ABOUT THIS EXERCISE:
The answer is the complete listing below, written out again exactly.

TASK MATERIAL:
========

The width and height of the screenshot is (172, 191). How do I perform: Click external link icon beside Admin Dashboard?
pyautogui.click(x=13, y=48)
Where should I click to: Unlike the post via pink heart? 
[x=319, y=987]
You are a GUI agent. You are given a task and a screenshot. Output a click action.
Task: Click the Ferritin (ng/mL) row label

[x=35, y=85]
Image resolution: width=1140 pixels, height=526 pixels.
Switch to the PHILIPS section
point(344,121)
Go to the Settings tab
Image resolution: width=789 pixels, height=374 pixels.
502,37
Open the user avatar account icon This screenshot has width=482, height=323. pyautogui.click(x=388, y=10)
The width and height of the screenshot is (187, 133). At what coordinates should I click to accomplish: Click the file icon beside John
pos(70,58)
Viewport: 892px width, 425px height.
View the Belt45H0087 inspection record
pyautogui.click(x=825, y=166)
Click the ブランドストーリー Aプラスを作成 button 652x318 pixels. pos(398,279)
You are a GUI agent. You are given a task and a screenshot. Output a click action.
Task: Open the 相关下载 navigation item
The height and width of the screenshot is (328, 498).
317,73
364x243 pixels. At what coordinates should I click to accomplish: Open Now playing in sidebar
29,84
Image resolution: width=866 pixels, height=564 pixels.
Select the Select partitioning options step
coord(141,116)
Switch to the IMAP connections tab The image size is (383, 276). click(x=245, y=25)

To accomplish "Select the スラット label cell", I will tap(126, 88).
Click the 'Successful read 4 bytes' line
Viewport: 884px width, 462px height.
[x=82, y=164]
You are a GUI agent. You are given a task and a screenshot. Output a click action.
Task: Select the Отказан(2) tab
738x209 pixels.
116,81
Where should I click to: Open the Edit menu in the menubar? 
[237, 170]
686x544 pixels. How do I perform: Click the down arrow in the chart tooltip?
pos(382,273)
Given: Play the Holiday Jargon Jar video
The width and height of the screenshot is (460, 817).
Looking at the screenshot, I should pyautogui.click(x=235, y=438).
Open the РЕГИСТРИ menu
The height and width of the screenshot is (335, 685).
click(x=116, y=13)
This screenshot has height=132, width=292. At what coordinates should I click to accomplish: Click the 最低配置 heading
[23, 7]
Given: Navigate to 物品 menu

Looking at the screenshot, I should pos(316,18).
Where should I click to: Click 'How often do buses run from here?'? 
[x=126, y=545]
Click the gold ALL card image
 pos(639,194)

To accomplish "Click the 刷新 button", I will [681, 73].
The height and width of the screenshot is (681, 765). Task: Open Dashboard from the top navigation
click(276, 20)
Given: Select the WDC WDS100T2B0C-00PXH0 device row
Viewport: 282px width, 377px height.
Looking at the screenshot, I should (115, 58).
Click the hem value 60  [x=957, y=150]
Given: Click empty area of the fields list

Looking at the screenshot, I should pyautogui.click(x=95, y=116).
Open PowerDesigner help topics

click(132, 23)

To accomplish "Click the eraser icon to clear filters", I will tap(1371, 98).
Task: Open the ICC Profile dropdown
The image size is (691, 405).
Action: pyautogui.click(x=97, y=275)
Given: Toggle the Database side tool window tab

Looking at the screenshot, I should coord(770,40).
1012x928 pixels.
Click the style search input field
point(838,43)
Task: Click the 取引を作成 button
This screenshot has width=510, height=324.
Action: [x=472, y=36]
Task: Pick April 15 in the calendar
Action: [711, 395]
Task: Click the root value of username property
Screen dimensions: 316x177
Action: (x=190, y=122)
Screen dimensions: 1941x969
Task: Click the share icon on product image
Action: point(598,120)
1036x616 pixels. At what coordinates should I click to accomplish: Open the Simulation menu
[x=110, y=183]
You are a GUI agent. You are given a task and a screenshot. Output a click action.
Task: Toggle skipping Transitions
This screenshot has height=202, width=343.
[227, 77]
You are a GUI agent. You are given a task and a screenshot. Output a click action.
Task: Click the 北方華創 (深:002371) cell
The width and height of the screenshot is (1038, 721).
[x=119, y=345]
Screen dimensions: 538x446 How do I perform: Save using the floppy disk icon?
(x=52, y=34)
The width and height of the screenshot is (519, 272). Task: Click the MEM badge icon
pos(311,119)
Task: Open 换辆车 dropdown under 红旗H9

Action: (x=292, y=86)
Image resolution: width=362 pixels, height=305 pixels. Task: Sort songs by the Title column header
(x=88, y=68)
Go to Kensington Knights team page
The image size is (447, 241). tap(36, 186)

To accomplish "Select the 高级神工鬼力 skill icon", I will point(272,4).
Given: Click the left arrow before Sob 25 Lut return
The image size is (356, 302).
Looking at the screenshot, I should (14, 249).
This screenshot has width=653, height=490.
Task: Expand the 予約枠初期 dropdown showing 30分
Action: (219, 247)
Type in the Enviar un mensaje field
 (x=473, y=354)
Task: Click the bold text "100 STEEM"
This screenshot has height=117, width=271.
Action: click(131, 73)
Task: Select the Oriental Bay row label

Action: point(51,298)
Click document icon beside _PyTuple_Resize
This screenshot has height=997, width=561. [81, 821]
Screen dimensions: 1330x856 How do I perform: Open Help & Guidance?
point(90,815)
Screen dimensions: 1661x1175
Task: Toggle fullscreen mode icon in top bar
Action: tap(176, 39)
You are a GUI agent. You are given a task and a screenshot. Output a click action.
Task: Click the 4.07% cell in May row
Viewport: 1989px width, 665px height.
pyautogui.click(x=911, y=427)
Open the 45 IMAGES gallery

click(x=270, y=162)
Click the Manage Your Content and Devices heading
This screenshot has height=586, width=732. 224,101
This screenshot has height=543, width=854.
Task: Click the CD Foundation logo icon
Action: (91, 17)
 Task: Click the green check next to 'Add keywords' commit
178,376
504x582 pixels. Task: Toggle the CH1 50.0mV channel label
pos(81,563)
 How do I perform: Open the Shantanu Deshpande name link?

========

EXERCISE SOLUTION:
The width and height of the screenshot is (172, 191). How do I perform: Click external link icon beside Admin Dashboard?
pyautogui.click(x=13, y=48)
Where should I click to: Unlike the post via pink heart? 
[x=319, y=987]
You are a GUI agent. You are given a task and a screenshot. Output a click action.
Task: Click the Ferritin (ng/mL) row label

[x=35, y=85]
Image resolution: width=1140 pixels, height=526 pixels.
Switch to the PHILIPS section
point(344,121)
Go to the Settings tab
Image resolution: width=789 pixels, height=374 pixels.
502,37
Open the user avatar account icon This screenshot has width=482, height=323. pyautogui.click(x=388, y=10)
The width and height of the screenshot is (187, 133). At what coordinates should I click to accomplish: Click the file icon beside John
pos(70,58)
Viewport: 892px width, 425px height.
View the Belt45H0087 inspection record
pyautogui.click(x=825, y=166)
Click the ブランドストーリー Aプラスを作成 button 652x318 pixels. pos(398,279)
You are a GUI agent. You are given a task and a screenshot. Output a click action.
Task: Open the 相关下载 navigation item
The height and width of the screenshot is (328, 498).
317,73
364x243 pixels. At what coordinates should I click to accomplish: Open Now playing in sidebar
29,84
Image resolution: width=866 pixels, height=564 pixels.
Select the Select partitioning options step
coord(141,116)
Switch to the IMAP connections tab The image size is (383, 276). click(x=245, y=25)

To accomplish "Select the スラット label cell", I will tap(126, 88).
Click the 'Successful read 4 bytes' line
Viewport: 884px width, 462px height.
[x=82, y=164]
You are a GUI agent. You are given a task and a screenshot. Output a click action.
Task: Select the Отказан(2) tab
738x209 pixels.
116,81
Where should I click to: Open the Edit menu in the menubar? 
[237, 170]
686x544 pixels. How do I perform: Click the down arrow in the chart tooltip?
pos(382,273)
Given: Play the Holiday Jargon Jar video
The width and height of the screenshot is (460, 817).
Looking at the screenshot, I should pyautogui.click(x=235, y=438).
Open the РЕГИСТРИ menu
The height and width of the screenshot is (335, 685).
click(x=116, y=13)
This screenshot has height=132, width=292. At what coordinates should I click to accomplish: Click the 最低配置 heading
[23, 7]
Given: Navigate to 物品 menu

Looking at the screenshot, I should pos(316,18).
Where should I click to: Click 'How often do buses run from here?'? 
[x=126, y=545]
Click the gold ALL card image
 pos(639,194)

To accomplish "Click the 刷新 button", I will [681, 73].
The height and width of the screenshot is (681, 765). Task: Open Dashboard from the top navigation
click(276, 20)
Given: Select the WDC WDS100T2B0C-00PXH0 device row
Viewport: 282px width, 377px height.
Looking at the screenshot, I should (115, 58).
Click the hem value 60  [x=957, y=150]
Given: Click empty area of the fields list

Looking at the screenshot, I should pyautogui.click(x=95, y=116).
Open PowerDesigner help topics

click(132, 23)

To accomplish "Click the eraser icon to clear filters", I will tap(1371, 98).
Task: Open the ICC Profile dropdown
The image size is (691, 405).
Action: pyautogui.click(x=97, y=275)
Given: Toggle the Database side tool window tab

Looking at the screenshot, I should coord(770,40).
1012x928 pixels.
Click the style search input field
point(838,43)
Task: Click the 取引を作成 button
This screenshot has width=510, height=324.
Action: [x=472, y=36]
Task: Pick April 15 in the calendar
Action: [711, 395]
Task: Click the root value of username property
Screen dimensions: 316x177
Action: (x=190, y=122)
Screen dimensions: 1941x969
Task: Click the share icon on product image
Action: point(598,120)
1036x616 pixels. At what coordinates should I click to accomplish: Open the Simulation menu
[x=110, y=183]
You are a GUI agent. You are given a task and a screenshot. Output a click action.
Task: Toggle skipping Transitions
This screenshot has height=202, width=343.
[227, 77]
You are a GUI agent. You are given a task and a screenshot. Output a click action.
Task: Click the 北方華創 (深:002371) cell
The width and height of the screenshot is (1038, 721).
[x=119, y=345]
Screen dimensions: 538x446 How do I perform: Save using the floppy disk icon?
(x=52, y=34)
The width and height of the screenshot is (519, 272). Task: Click the MEM badge icon
pos(311,119)
Task: Open 换辆车 dropdown under 红旗H9

Action: (x=292, y=86)
Image resolution: width=362 pixels, height=305 pixels. Task: Sort songs by the Title column header
(x=88, y=68)
Go to Kensington Knights team page
The image size is (447, 241). tap(36, 186)

To accomplish "Select the 高级神工鬼力 skill icon", I will point(272,4).
Given: Click the left arrow before Sob 25 Lut return
The image size is (356, 302).
Looking at the screenshot, I should (14, 249).
This screenshot has width=653, height=490.
Task: Expand the 予約枠初期 dropdown showing 30分
Action: (219, 247)
Type in the Enviar un mensaje field
 (x=473, y=354)
Task: Click the bold text "100 STEEM"
This screenshot has height=117, width=271.
Action: click(131, 73)
Task: Select the Oriental Bay row label

Action: point(51,298)
Click document icon beside _PyTuple_Resize
This screenshot has height=997, width=561. [81, 821]
Screen dimensions: 1330x856 How do I perform: Open Help & Guidance?
point(90,815)
Screen dimensions: 1661x1175
Task: Toggle fullscreen mode icon in top bar
Action: tap(176, 39)
You are a GUI agent. You are given a task and a screenshot. Output a click action.
Task: Click the 4.07% cell in May row
Viewport: 1989px width, 665px height.
pyautogui.click(x=911, y=427)
Open the 45 IMAGES gallery

click(x=270, y=162)
Click the Manage Your Content and Devices heading
This screenshot has height=586, width=732. 224,101
This screenshot has height=543, width=854.
Task: Click the CD Foundation logo icon
Action: (91, 17)
 Task: Click the green check next to 'Add keywords' commit
178,376
504x582 pixels. Task: Toggle the CH1 50.0mV channel label
pos(81,563)
 How do I perform: Open the Shantanu Deshpande name link?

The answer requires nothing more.